Debt repayments make up more than 30% of lower-income households' spending

Debt repayments make up more than 30% of lower-income households' spending

Debt repayments make up more than 30% of lower-income households

As much as half of Canada’s lower-earning households are spending around 31% of their incomes on debt repayments, according to a new survey by charity group Prosper Canada.

In its recently released report, Prosper Canada also said that the debt-repayment ratio among moderate-income households is at an average of 18%, although it warned that “as this average is for all households in these income levels, the rate among indebted low- and moderate-income households is likely substantially higher.”

And these levels might surge even higher, the report cautioned.

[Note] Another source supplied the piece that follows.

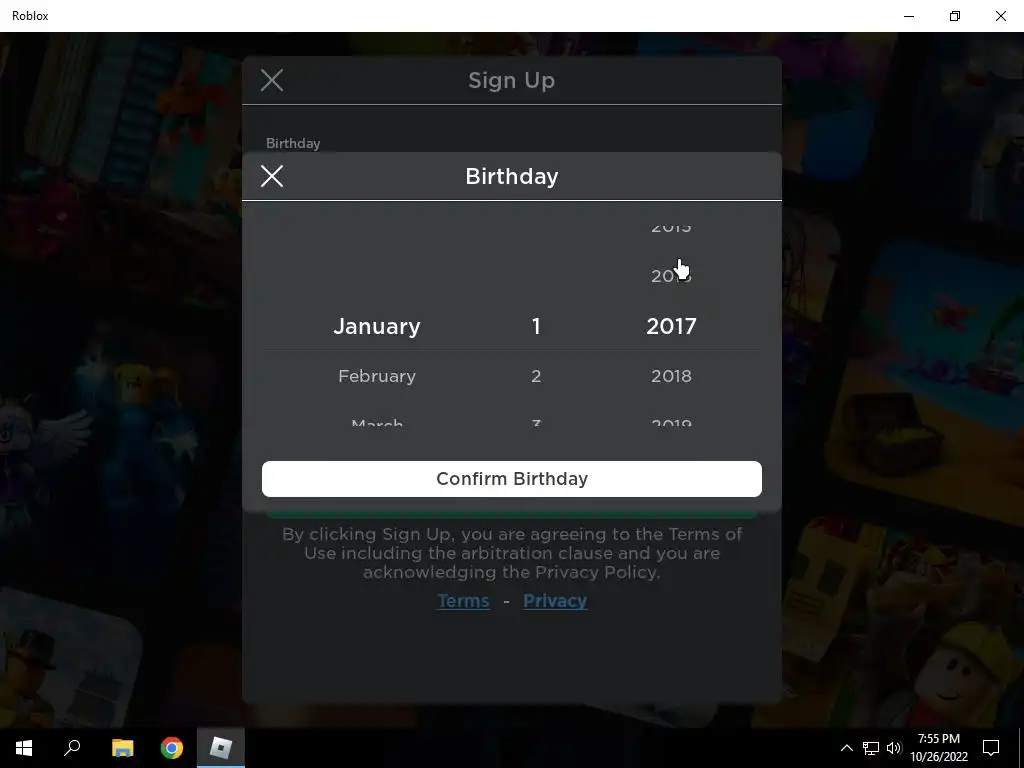Open the volume speaker icon
Viewport: 1024px width, 768px height.
tap(894, 748)
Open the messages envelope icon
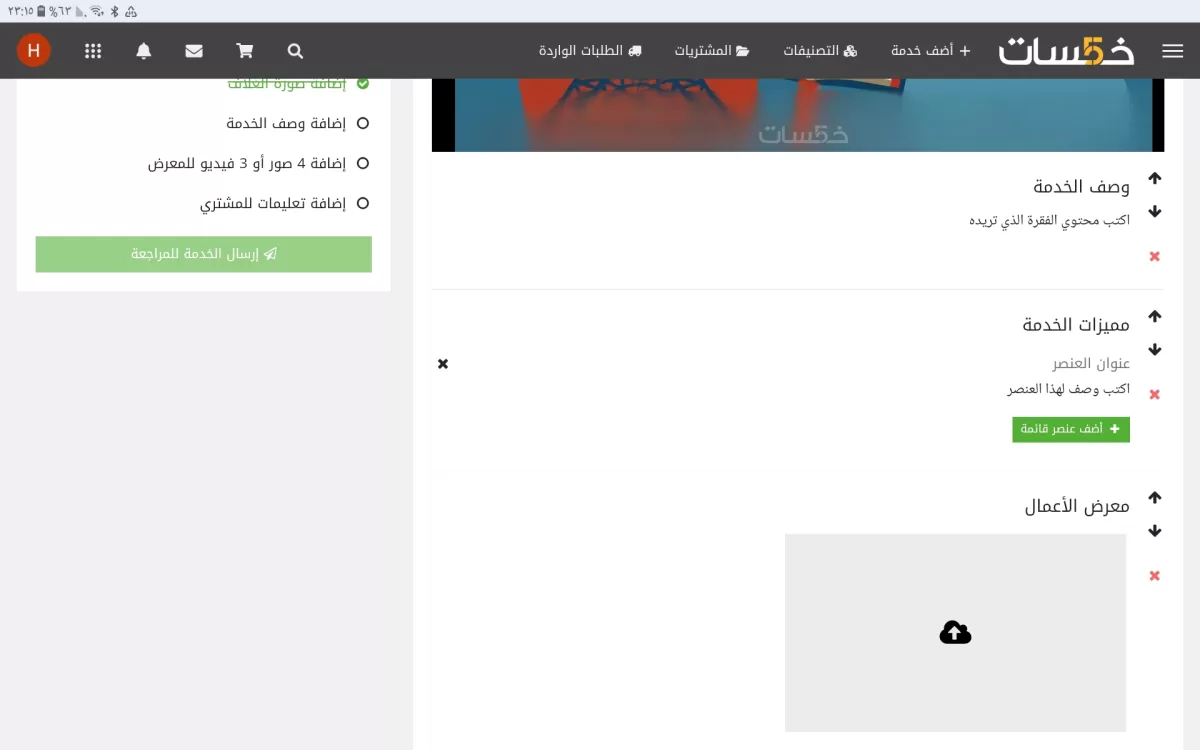The image size is (1200, 750). 194,51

“We can reasonably expect debt service ratios to rise in the coming months as many households continue to struggle with reduced earnings and debt payment deferral plans offered by financial institutions end,” Prosper Canada said.

This will likely accompany a continual increase in consumer credit, driven by longer terms and larger principal amounts in “installment loans from high-cost credit lenders,” which the report said is now the fastest growing form of consumer credit in Canada.

However, “while mortgages are a major factor in national aggregate household debt levels, they are not the primary driver of debt for low- and moderate-income households,” Prosper Canada said.

These trends mirror the Bank of Canada’s warnings of high household debt levels potentially derailing the nation’s economic recovery.

“Rising insolvency levels are expected as emergency debt deferral measures wind down and households whose incomes have still not recovered are confronted with higher debt payments,” the bank said in a statement.